Stored data entries:
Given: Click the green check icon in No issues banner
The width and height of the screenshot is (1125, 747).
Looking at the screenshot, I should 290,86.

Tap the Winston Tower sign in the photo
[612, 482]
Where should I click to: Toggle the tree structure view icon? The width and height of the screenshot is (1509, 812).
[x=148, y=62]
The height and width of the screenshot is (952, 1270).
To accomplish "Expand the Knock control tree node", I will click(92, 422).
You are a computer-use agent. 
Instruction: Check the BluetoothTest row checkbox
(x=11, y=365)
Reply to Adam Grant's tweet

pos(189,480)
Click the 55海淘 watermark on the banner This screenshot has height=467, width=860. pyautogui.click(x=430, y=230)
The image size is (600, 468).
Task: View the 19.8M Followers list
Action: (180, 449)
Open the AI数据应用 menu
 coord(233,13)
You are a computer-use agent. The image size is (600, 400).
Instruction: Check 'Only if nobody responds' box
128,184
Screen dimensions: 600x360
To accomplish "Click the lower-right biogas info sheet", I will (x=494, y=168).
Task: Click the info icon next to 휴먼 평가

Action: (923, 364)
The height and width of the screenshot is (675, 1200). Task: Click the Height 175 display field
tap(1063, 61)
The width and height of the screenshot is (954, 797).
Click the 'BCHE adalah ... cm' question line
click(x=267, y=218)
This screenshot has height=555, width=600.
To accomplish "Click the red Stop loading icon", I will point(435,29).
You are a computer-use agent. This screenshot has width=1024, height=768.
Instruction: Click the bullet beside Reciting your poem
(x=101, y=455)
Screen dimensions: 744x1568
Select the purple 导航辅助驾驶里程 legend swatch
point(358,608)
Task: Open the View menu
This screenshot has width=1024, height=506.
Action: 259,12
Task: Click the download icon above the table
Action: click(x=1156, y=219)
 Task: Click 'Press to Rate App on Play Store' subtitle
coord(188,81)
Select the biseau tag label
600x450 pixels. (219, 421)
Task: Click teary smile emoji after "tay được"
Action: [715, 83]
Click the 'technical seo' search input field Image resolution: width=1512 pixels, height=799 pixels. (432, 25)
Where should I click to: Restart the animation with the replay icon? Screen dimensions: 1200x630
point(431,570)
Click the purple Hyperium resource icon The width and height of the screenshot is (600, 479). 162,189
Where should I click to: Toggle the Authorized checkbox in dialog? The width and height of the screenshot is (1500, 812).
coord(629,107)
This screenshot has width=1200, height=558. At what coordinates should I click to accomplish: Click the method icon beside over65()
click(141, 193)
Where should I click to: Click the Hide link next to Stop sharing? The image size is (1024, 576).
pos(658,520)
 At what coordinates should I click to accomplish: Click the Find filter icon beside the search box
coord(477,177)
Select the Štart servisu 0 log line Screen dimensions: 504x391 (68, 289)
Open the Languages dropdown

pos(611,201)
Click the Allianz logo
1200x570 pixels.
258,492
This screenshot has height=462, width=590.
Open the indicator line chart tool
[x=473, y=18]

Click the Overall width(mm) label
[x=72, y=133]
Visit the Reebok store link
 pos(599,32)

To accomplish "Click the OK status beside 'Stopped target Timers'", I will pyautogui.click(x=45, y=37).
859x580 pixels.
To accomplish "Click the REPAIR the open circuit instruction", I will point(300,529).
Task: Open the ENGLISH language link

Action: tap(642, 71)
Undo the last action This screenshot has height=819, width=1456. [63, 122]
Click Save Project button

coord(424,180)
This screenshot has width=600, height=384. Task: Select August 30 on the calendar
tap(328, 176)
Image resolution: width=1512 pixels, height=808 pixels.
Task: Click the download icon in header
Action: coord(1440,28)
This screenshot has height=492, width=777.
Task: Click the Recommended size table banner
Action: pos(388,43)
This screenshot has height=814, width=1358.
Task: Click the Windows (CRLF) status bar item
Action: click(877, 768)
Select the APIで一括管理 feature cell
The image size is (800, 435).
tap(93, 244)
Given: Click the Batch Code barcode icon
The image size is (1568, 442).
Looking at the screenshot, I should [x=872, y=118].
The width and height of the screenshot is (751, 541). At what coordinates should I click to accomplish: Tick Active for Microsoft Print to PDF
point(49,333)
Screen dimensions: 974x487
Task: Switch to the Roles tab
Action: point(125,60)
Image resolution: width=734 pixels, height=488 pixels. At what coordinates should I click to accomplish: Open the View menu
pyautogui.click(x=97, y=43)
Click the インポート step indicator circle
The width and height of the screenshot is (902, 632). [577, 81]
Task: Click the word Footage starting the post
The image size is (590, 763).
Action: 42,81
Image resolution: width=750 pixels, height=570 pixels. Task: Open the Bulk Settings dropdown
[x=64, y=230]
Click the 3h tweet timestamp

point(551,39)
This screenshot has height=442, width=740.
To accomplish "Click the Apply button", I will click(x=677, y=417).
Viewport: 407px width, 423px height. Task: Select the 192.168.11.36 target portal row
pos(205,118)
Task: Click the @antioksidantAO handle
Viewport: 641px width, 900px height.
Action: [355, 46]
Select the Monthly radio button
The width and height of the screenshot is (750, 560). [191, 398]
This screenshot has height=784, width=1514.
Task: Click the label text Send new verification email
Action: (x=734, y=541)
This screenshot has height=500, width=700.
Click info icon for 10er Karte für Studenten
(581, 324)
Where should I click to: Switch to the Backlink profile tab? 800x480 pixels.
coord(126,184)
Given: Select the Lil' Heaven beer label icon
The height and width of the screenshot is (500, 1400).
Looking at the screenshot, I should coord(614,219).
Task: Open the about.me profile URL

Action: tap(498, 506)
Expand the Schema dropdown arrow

* **TASK TO CARRY OUT**
Considering only the data above, return the lines in which "Given" occurs.

* **COMPLETED EXERCISE**
Given: Click the green check icon in No issues banner
Given: Click the Batch Code barcode icon
Given: Select the Lil' Heaven beer label icon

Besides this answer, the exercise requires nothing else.